The advocate for the plaintiff stated that though an appeal has been preferred, it is only a notice. The actual appeal had not been filed. The other objection was the affidavit sworn by the proposed witness was defective and did not comply with order 18 r 5 CPR. This rule is one that states the affidavit must be deponed to in the first person. The advocate for the plaintiff stated that this is what had infact been done. That referring to “we” in the affidavit meant it to be in the first person.
The other grounds of objections is on the aspect of discovery new and important evidence.
From the documents before the court the plaintiff was all along aware of the said witness. The witness was mentioned long before in the documentions. It thus was not a new and important matter that was actually being sort.
The advocate for the defendant then relied on the case of:
1) Kisya Investment Ltd. & Another
Vs
Kenya Finance Corporation Ltd
. Hccc No.3504/93 which dealt with affidavit and covered order 18 r 3 Civil Procedure Rules.
The case law of:-
Uhuru Highway development Ltd
. vs
Central B ank of Kenya & 2 other Hccc No. 29 of 95.
That dealt with the order 45 CPR, the principle of what a person who is aggrieved by a decree or order may apply for a review.
As such the advocate for the defendant argued that this may not apply to the judgment.
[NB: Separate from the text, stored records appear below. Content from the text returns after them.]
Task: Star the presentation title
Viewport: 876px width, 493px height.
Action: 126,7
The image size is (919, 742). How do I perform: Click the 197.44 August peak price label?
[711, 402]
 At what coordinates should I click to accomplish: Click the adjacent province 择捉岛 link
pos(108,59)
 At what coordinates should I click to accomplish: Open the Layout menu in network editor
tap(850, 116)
I would not agree and not that section 80 refers to a person aggrieved by a decree or order may apply for a review of judgement.
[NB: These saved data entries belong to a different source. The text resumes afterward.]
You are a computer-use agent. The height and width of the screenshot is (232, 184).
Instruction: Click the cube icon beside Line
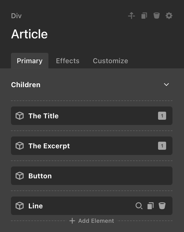coord(20,206)
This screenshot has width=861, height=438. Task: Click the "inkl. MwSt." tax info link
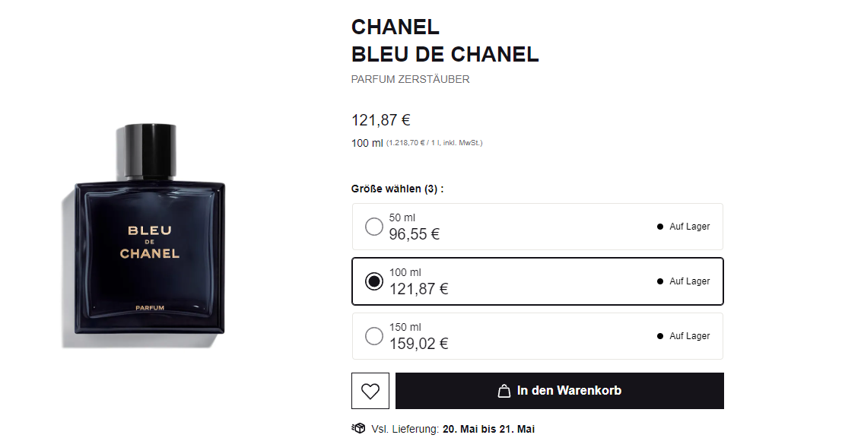coord(462,143)
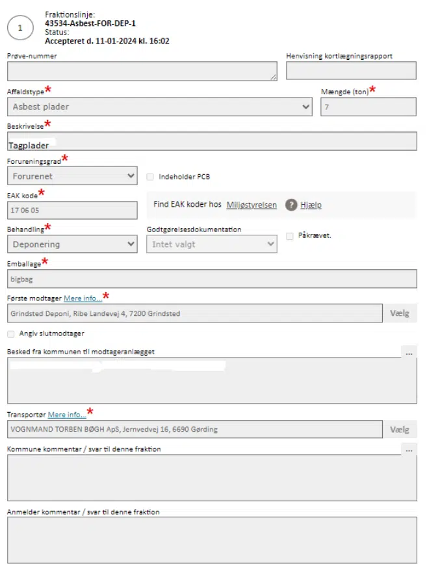Check the Angiv slutmodtager option
Viewport: 427px width, 574px height.
[11, 333]
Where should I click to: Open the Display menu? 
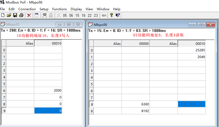coord(76,9)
Nonetheless my task is to consider whether I should permit a review in this instance.
I find that there has not been any mistake established to show that the judgement on the face of it had a mistake. That there is nothing to show that there is an error to be rectified. Most of all the finding of a witness is not a new and important matter when all along the witness was in the known knowledge of the plaintiff.
I also note that the plaintiff has an appeal pending and therefore cannot rely on this section. I say this as order 41 4(4)CPR states:-
“For the purposes of this rule or appeal to the court of appeal shall be deemed to have been filed when under the rules of that court notice of appeal has been given.”
As notice has been given according to the advocate for the plaintiff an appeal has been deemed to have been filed. The application prays under order 45 is therefore not available to the plaintiff.
Can this court evoke section 3A of the CPR? I believe it can’t as this would grossly hinder the rule of law. Per chance that it would the evidence of the proposed witness is contradicting from his affidavit.
I will hereby dismiss this application on technicalities. Namely that the advocate has no right of review in the light of a notice of appeal to the court of appeal having been filed This application is dismissed with costs to the defendant.
Dated this 12th day of April, 2000 at Nairobi.